**The problem**
Nothing is to be left out; print all the entries exactly.

+ + +

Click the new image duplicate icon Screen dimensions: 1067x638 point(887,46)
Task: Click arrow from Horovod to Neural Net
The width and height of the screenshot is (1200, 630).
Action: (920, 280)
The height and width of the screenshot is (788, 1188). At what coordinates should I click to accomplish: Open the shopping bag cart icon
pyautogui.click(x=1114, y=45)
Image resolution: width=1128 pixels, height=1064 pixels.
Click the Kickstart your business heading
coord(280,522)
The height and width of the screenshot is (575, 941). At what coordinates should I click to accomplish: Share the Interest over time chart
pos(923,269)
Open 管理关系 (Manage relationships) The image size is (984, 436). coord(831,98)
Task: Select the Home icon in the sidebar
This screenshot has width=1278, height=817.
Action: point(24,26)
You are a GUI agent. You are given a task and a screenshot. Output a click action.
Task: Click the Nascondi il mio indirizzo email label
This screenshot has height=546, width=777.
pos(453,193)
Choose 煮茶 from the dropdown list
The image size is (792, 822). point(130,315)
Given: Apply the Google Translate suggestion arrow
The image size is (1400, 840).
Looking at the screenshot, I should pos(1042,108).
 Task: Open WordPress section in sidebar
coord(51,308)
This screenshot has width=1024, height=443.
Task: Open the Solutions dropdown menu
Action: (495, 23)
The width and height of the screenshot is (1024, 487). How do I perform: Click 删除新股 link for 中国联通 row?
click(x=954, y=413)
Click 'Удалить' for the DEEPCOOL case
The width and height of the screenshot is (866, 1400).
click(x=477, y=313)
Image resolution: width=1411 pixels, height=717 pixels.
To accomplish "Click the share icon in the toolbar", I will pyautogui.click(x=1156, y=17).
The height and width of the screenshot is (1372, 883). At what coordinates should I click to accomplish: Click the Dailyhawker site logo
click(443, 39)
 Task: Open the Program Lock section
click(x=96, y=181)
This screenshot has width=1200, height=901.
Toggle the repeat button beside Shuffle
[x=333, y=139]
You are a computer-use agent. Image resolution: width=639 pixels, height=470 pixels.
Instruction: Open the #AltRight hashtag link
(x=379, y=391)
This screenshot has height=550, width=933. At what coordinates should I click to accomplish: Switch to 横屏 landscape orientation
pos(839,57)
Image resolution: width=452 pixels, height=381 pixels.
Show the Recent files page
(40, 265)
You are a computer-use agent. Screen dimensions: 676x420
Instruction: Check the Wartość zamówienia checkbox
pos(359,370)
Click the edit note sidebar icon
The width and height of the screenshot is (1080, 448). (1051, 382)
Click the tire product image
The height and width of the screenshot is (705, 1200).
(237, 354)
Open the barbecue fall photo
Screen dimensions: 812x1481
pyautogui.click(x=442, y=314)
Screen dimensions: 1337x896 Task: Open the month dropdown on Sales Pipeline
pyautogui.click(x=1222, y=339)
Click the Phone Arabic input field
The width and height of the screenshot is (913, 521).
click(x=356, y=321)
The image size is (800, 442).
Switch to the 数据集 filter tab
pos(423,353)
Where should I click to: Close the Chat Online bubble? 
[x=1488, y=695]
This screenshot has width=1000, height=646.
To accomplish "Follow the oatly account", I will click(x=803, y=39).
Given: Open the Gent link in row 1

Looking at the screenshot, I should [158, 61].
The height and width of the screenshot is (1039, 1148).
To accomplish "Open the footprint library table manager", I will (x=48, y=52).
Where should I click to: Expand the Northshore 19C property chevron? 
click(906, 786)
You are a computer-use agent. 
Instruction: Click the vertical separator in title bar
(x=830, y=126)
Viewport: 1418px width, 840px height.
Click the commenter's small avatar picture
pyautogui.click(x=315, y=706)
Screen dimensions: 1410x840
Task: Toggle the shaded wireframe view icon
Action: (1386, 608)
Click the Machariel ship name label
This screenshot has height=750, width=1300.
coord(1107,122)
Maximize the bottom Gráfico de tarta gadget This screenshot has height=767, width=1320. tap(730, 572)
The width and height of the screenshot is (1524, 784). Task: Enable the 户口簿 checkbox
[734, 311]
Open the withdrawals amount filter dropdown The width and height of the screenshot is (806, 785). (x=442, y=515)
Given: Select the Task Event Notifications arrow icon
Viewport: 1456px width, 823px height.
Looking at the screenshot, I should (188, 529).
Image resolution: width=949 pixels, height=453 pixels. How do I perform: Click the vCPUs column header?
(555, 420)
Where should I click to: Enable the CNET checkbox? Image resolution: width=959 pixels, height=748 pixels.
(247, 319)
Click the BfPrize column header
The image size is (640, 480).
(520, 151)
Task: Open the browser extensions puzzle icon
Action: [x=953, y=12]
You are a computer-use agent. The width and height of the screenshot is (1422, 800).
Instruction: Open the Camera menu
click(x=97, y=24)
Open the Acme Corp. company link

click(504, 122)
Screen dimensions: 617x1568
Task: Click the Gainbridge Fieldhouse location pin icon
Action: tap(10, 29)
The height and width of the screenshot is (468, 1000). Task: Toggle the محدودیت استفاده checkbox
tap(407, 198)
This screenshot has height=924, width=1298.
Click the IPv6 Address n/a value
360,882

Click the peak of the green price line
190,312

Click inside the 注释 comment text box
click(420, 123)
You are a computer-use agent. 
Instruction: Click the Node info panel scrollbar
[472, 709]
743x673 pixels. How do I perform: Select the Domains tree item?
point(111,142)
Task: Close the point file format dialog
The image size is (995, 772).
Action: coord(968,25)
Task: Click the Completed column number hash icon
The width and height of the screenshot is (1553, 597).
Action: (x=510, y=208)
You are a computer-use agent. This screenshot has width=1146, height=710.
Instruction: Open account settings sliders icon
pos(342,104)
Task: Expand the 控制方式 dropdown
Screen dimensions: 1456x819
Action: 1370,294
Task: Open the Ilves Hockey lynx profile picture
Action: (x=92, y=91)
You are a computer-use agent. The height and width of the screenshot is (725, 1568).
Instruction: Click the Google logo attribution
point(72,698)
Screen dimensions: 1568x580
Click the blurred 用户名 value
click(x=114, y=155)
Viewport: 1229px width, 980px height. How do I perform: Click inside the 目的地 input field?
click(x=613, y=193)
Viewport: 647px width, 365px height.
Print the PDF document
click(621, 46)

+ + +

**Written answer**
Click the new image duplicate icon Screen dimensions: 1067x638 point(887,46)
Task: Click arrow from Horovod to Neural Net
The width and height of the screenshot is (1200, 630).
Action: (920, 280)
The height and width of the screenshot is (788, 1188). At what coordinates should I click to accomplish: Open the shopping bag cart icon
pyautogui.click(x=1114, y=45)
Image resolution: width=1128 pixels, height=1064 pixels.
Click the Kickstart your business heading
coord(280,522)
The height and width of the screenshot is (575, 941). At what coordinates should I click to accomplish: Share the Interest over time chart
pos(923,269)
Open 管理关系 (Manage relationships) The image size is (984, 436). coord(831,98)
Task: Select the Home icon in the sidebar
This screenshot has width=1278, height=817.
Action: point(24,26)
You are a GUI agent. You are given a task and a screenshot. Output a click action.
Task: Click the Nascondi il mio indirizzo email label
This screenshot has height=546, width=777.
pos(453,193)
Choose 煮茶 from the dropdown list
The image size is (792, 822). point(130,315)
Given: Apply the Google Translate suggestion arrow
The image size is (1400, 840).
Looking at the screenshot, I should pos(1042,108).
 Task: Open WordPress section in sidebar
coord(51,308)
This screenshot has width=1024, height=443.
Task: Open the Solutions dropdown menu
Action: (495, 23)
The width and height of the screenshot is (1024, 487). How do I perform: Click 删除新股 link for 中国联通 row?
click(x=954, y=413)
Click 'Удалить' for the DEEPCOOL case
The width and height of the screenshot is (866, 1400).
click(x=477, y=313)
Image resolution: width=1411 pixels, height=717 pixels.
To accomplish "Click the share icon in the toolbar", I will pyautogui.click(x=1156, y=17).
The height and width of the screenshot is (1372, 883). At what coordinates should I click to accomplish: Click the Dailyhawker site logo
click(443, 39)
 Task: Open the Program Lock section
click(x=96, y=181)
This screenshot has width=1200, height=901.
Toggle the repeat button beside Shuffle
[x=333, y=139]
You are a computer-use agent. Image resolution: width=639 pixels, height=470 pixels.
Instruction: Open the #AltRight hashtag link
(x=379, y=391)
This screenshot has height=550, width=933. At what coordinates should I click to accomplish: Switch to 横屏 landscape orientation
pos(839,57)
Image resolution: width=452 pixels, height=381 pixels.
Show the Recent files page
(40, 265)
You are a computer-use agent. Screen dimensions: 676x420
Instruction: Check the Wartość zamówienia checkbox
pos(359,370)
Click the edit note sidebar icon
The width and height of the screenshot is (1080, 448). (1051, 382)
Click the tire product image
The height and width of the screenshot is (705, 1200).
(237, 354)
Open the barbecue fall photo
Screen dimensions: 812x1481
pyautogui.click(x=442, y=314)
Screen dimensions: 1337x896 Task: Open the month dropdown on Sales Pipeline
pyautogui.click(x=1222, y=339)
Click the Phone Arabic input field
The width and height of the screenshot is (913, 521).
click(x=356, y=321)
The image size is (800, 442).
Switch to the 数据集 filter tab
pos(423,353)
Where should I click to: Close the Chat Online bubble? 
[x=1488, y=695]
This screenshot has width=1000, height=646.
To accomplish "Follow the oatly account", I will click(x=803, y=39).
Given: Open the Gent link in row 1

Looking at the screenshot, I should [158, 61].
The height and width of the screenshot is (1039, 1148).
To accomplish "Open the footprint library table manager", I will (x=48, y=52).
Where should I click to: Expand the Northshore 19C property chevron? 
click(906, 786)
You are a computer-use agent. 
Instruction: Click the vertical separator in title bar
(x=830, y=126)
Viewport: 1418px width, 840px height.
Click the commenter's small avatar picture
pyautogui.click(x=315, y=706)
Screen dimensions: 1410x840
Task: Toggle the shaded wireframe view icon
Action: (1386, 608)
Click the Machariel ship name label
This screenshot has height=750, width=1300.
coord(1107,122)
Maximize the bottom Gráfico de tarta gadget This screenshot has height=767, width=1320. tap(730, 572)
The width and height of the screenshot is (1524, 784). Task: Enable the 户口簿 checkbox
[734, 311]
Open the withdrawals amount filter dropdown The width and height of the screenshot is (806, 785). (x=442, y=515)
Given: Select the Task Event Notifications arrow icon
Viewport: 1456px width, 823px height.
Looking at the screenshot, I should (188, 529).
Image resolution: width=949 pixels, height=453 pixels. How do I perform: Click the vCPUs column header?
(555, 420)
Where should I click to: Enable the CNET checkbox? Image resolution: width=959 pixels, height=748 pixels.
(247, 319)
Click the BfPrize column header
The image size is (640, 480).
(520, 151)
Task: Open the browser extensions puzzle icon
Action: [x=953, y=12]
You are a computer-use agent. The width and height of the screenshot is (1422, 800).
Instruction: Open the Camera menu
click(x=97, y=24)
Open the Acme Corp. company link

click(504, 122)
Screen dimensions: 617x1568
Task: Click the Gainbridge Fieldhouse location pin icon
Action: tap(10, 29)
The height and width of the screenshot is (468, 1000). Task: Toggle the محدودیت استفاده checkbox
tap(407, 198)
This screenshot has height=924, width=1298.
Click the IPv6 Address n/a value
360,882

Click the peak of the green price line
190,312

Click inside the 注释 comment text box
click(420, 123)
You are a computer-use agent. 
Instruction: Click the Node info panel scrollbar
[472, 709]
743x673 pixels. How do I perform: Select the Domains tree item?
point(111,142)
Task: Close the point file format dialog
The image size is (995, 772).
Action: coord(968,25)
Task: Click the Completed column number hash icon
The width and height of the screenshot is (1553, 597).
Action: (x=510, y=208)
You are a computer-use agent. This screenshot has width=1146, height=710.
Instruction: Open account settings sliders icon
pos(342,104)
Task: Expand the 控制方式 dropdown
Screen dimensions: 1456x819
Action: 1370,294
Task: Open the Ilves Hockey lynx profile picture
Action: (x=92, y=91)
You are a computer-use agent. The height and width of the screenshot is (725, 1568).
Instruction: Click the Google logo attribution
point(72,698)
Screen dimensions: 1568x580
Click the blurred 用户名 value
click(x=114, y=155)
Viewport: 1229px width, 980px height. How do I perform: Click inside the 目的地 input field?
click(x=613, y=193)
Viewport: 647px width, 365px height.
Print the PDF document
click(621, 46)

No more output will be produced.